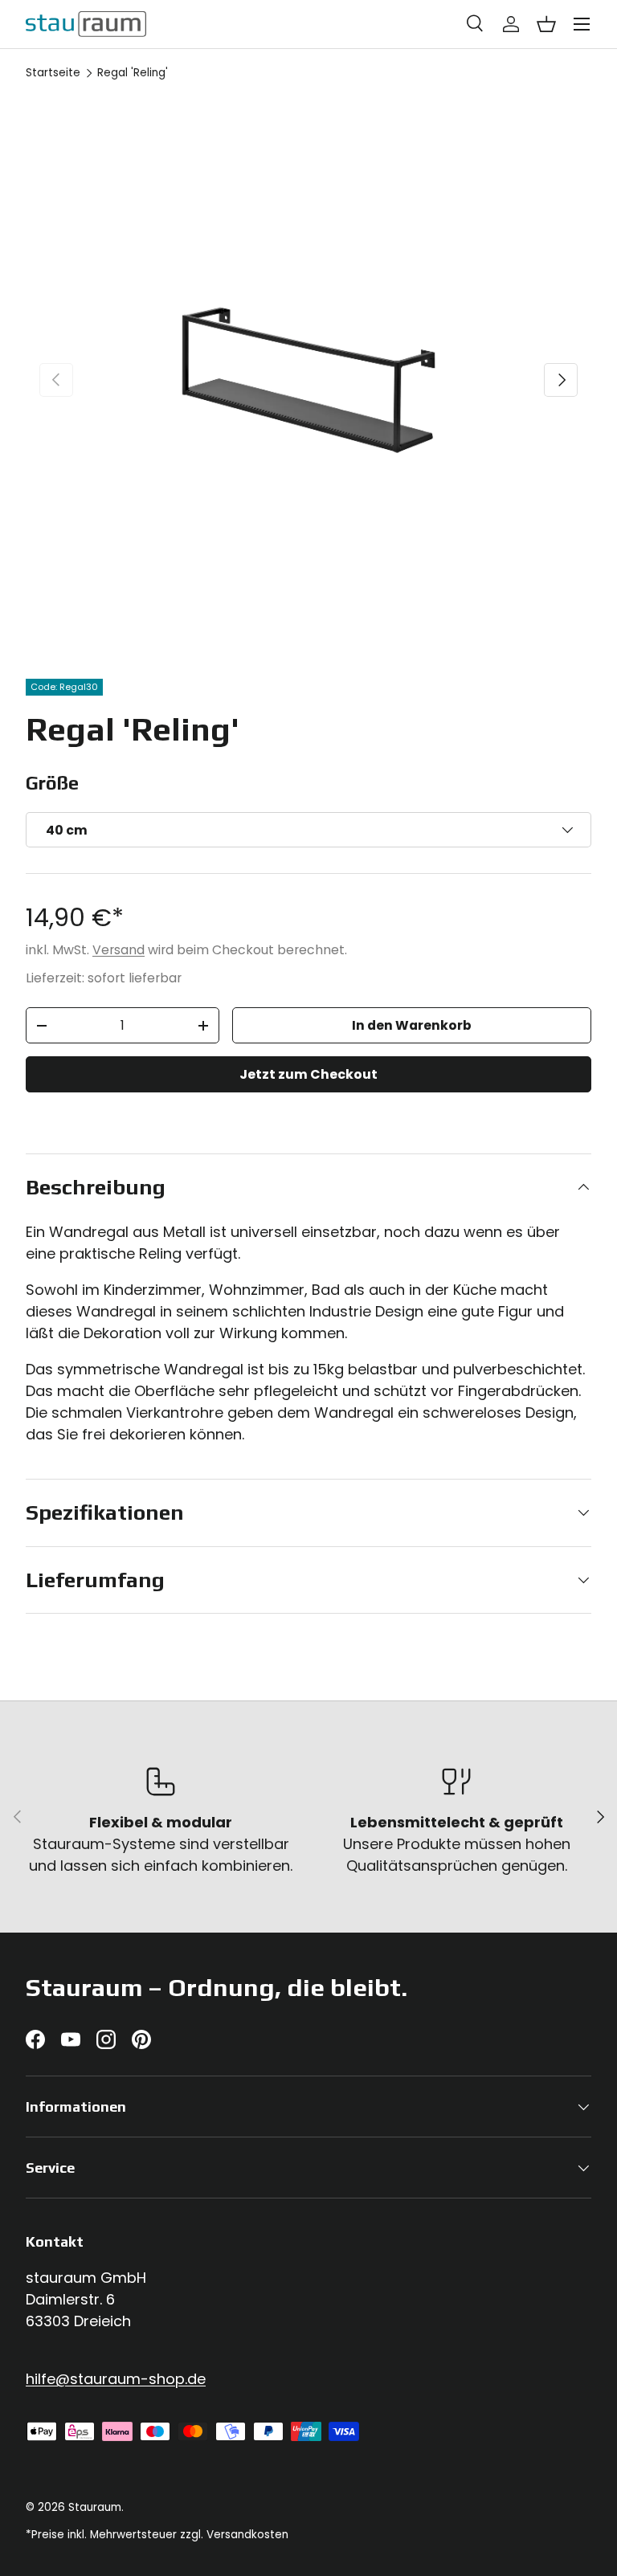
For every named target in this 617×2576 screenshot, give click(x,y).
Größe (52, 783)
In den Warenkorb (412, 1025)
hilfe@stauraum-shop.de (116, 2379)
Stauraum (94, 2507)
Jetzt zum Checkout (308, 1074)
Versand (118, 950)
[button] (546, 24)
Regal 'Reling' (132, 73)
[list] (308, 380)
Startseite (53, 73)
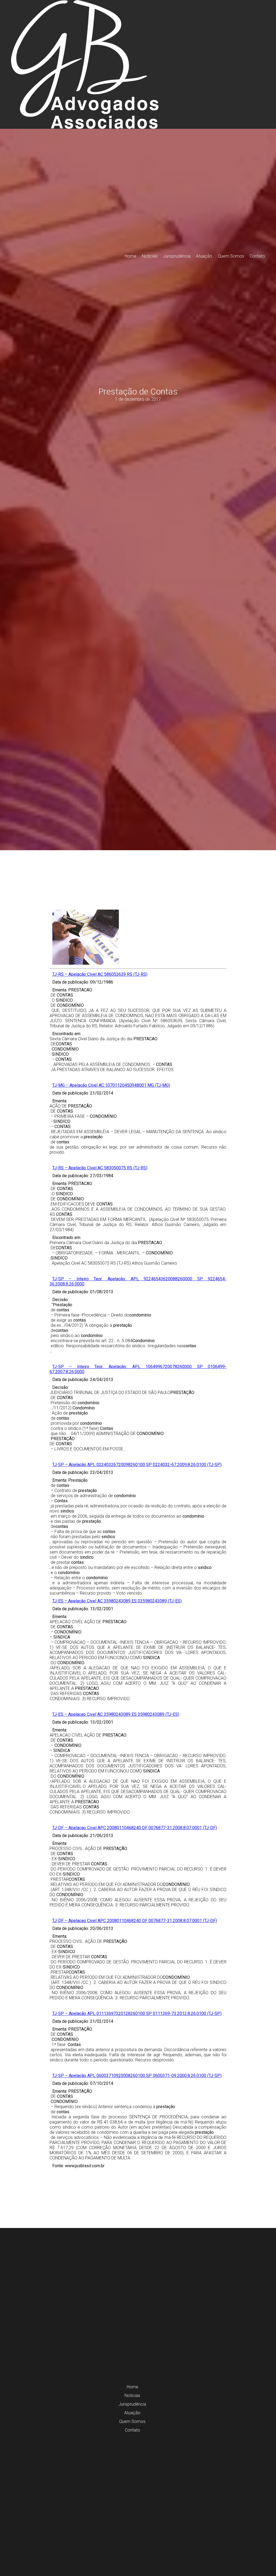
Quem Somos (231, 256)
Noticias (149, 256)
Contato (257, 256)
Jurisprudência (177, 256)
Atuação (204, 256)
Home (130, 256)
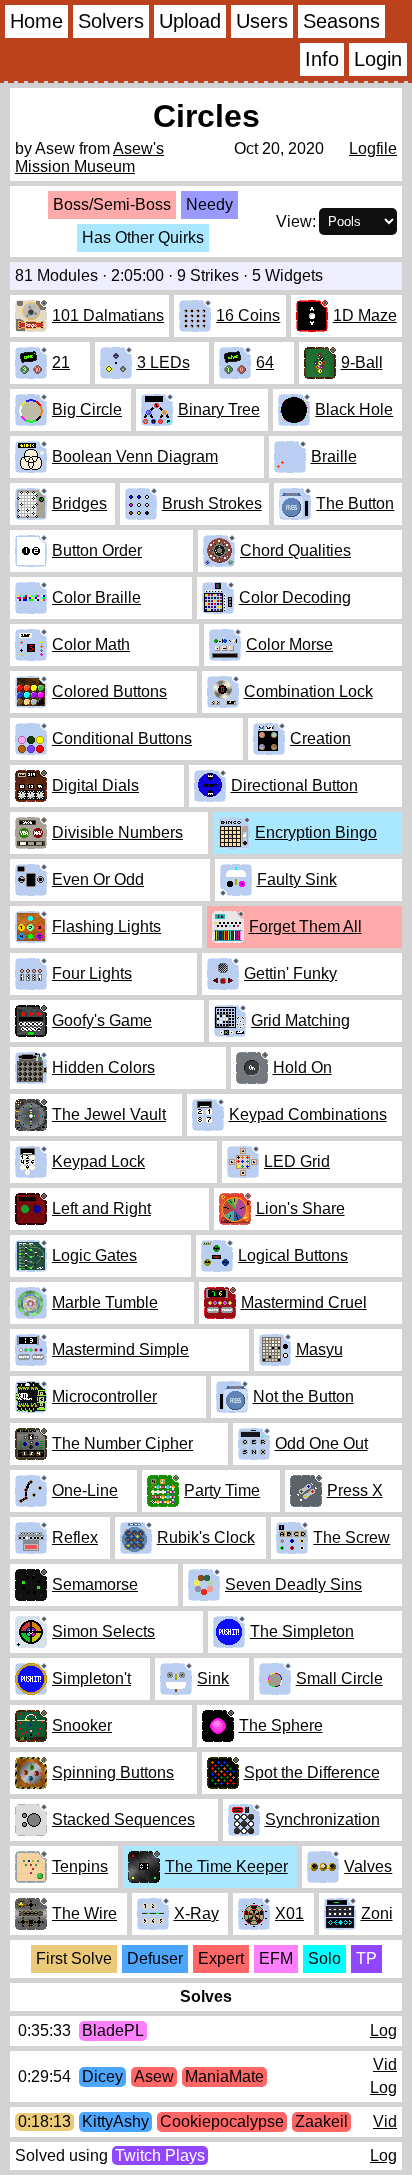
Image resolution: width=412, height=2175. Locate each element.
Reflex (75, 1537)
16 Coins (248, 315)
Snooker (82, 1725)
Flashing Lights (106, 926)
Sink (213, 1678)
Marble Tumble (105, 1302)
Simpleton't (91, 1678)
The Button (355, 503)
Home (36, 21)
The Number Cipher (122, 1443)
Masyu (319, 1349)
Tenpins (80, 1866)
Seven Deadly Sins (293, 1584)
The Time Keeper (226, 1866)
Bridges (79, 503)
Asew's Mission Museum (89, 157)
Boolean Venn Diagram (135, 456)
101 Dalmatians (108, 315)
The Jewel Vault (109, 1114)
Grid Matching (300, 1020)
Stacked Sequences (123, 1819)
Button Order (97, 550)
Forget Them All (305, 926)
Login (378, 59)
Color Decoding (295, 597)
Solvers (111, 21)
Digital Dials (95, 785)
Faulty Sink (297, 879)
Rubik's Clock (206, 1537)
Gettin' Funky (290, 973)
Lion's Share (300, 1208)
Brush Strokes (212, 503)
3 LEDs (163, 362)
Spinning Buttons (113, 1772)
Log (383, 2030)
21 (61, 362)
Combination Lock (308, 691)
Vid (385, 2064)
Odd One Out (321, 1443)
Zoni (377, 1913)
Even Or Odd (98, 879)
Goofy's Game (102, 1020)
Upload (190, 21)
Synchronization (322, 1819)
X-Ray (196, 1913)
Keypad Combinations (308, 1114)
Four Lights (92, 973)
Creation (320, 738)
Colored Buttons (109, 691)
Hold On (302, 1067)
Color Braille (96, 597)
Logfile (373, 148)
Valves (368, 1866)
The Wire (84, 1913)
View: (296, 221)
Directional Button (294, 785)
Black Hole (354, 409)
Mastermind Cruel (304, 1302)
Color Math (91, 644)
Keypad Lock (98, 1161)
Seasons (341, 21)
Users (262, 21)
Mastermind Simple (120, 1349)
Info (322, 59)
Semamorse (95, 1584)
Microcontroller (104, 1396)
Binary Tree (219, 409)
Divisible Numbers (117, 832)
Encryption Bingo (316, 832)
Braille (334, 456)
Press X (355, 1490)
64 (265, 362)
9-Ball (362, 362)
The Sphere (281, 1725)
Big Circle (87, 409)
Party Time (222, 1490)
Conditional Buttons (122, 738)
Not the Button (303, 1396)
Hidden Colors (103, 1067)
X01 (289, 1913)
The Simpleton (302, 1631)
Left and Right (101, 1208)
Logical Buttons (293, 1255)
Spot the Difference (312, 1772)
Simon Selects (103, 1631)
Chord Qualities (295, 550)
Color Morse (289, 644)
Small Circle (339, 1678)
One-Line (85, 1490)
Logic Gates (94, 1255)
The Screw (351, 1537)
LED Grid (297, 1161)
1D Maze (365, 315)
● ● ● ● ●
EXERCISE INSTRUCTIONS.
From the material above, please return each line containing "Buttons".

FINISHED TASK.
Spinning Buttons (113, 1772)
Colored Buttons (109, 691)
Conditional Buttons (122, 738)
Logical Buttons (293, 1255)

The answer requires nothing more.